Taking the advice of IT executives, decision makers approved purchases of sophisticated CRM solutions and wrote them off as a cost of doing business. On the frontlines, however, were salespeople who actually used the CRM software in the real world, yet had never been consulted regarding what they actually need in such software to effectively and efficiently do their jobs, Kimla said.
"After being heavily burdened with data entry duties and creating cumbersome reports, [salespeople], of course, gave little positive feedback for these CRM applications," he said. "To them, the term CRM became synonymous with drudgery — a situation that continues to this day."
It became evident that the widely accepted CRM solutions had shortcomings, leading to a new paradigm for CRM systems, one which is rapidly being adopted by forward-looking companies today, Kimla said.
"Instead of being the 'top-down' enforcement onto sales that it always has been, CRM becomes an empowerment to sales, allowing them to fully control their sales pipelines and thereby meet and exceed their quotas," he said.
This new approach to CRM doesn't just benefit salespeople, but the business as well.
"Interestingly, when a CRM solution actually empowers sales, so does it empower the remainder of the company," he said.
In keeping up with changes in CRM and adopting new CRM solutions, Kimla said businesses should keep the following things in mind:
1. Your sales team's job is to close sales, not data entry.
Executives should empower their salespeople with a CRM solution that truly benefits sales. Traditional CRM applications make salespeople into data entry clerks, which they are clearly not. A solution such as Pipeliner CRM makes it possible for salespeople to easily and accurate manage their sales pipelines instead of simply entering data into CRM with no return to them.
2. Find a solution that optimizes your salespeople's potential.
Salespeople have the same qualities as entrepreneurs. They are creating their own lives, taking charge of their own income potentials,and are capable of seeing opportunity where others would not. These are the traits of entrepreneurs: the kinds of people that possess the fortitude to strike out and make a brand new start, that routinely make "something out of nothing."

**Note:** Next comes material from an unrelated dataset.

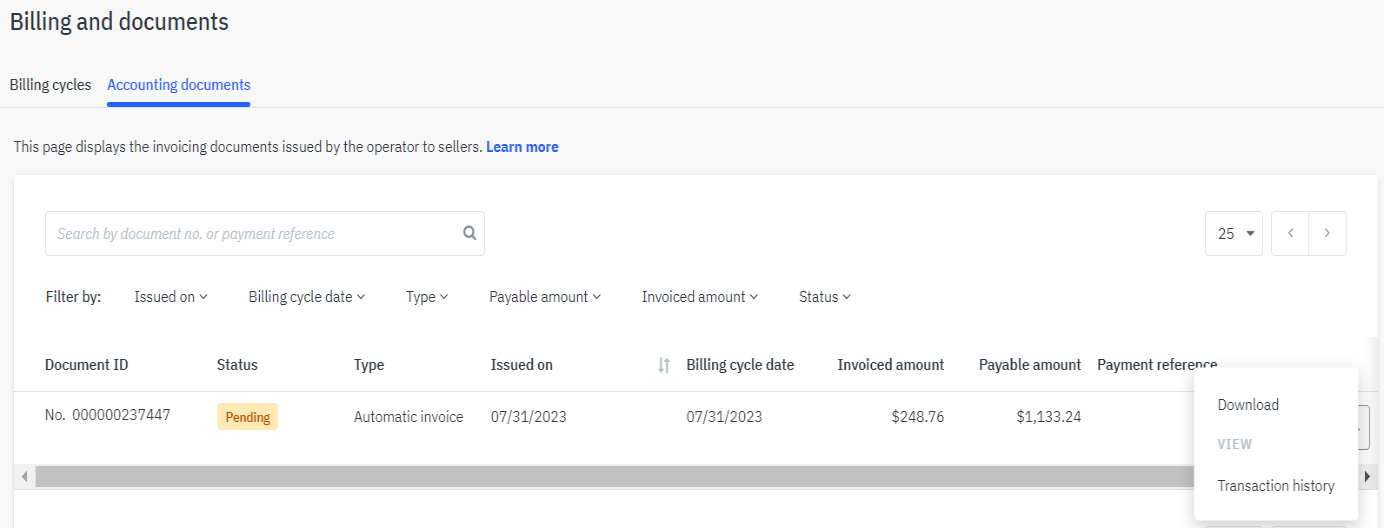The image size is (1385, 528).
Task: Switch to the Billing cycles tab
Action: pos(50,85)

Decision makers should bring out their salespeople's entrepreneurial skills and motivations. By not viewing them in this light, they are not utilizing salespeople to their full potential and effectively crippling the company.
3. Value your salespeople's opinions.
Companies should allow salespeople input into matters which clearly affect them and their ability to make sales. This can include issues such as marketing campaigns and even product development. Salespeople are on the front line of customer relationships and know the company's prospects and customers better than anyone else. They possess a wealth of information usually left untapped — to the company's considerable detriment.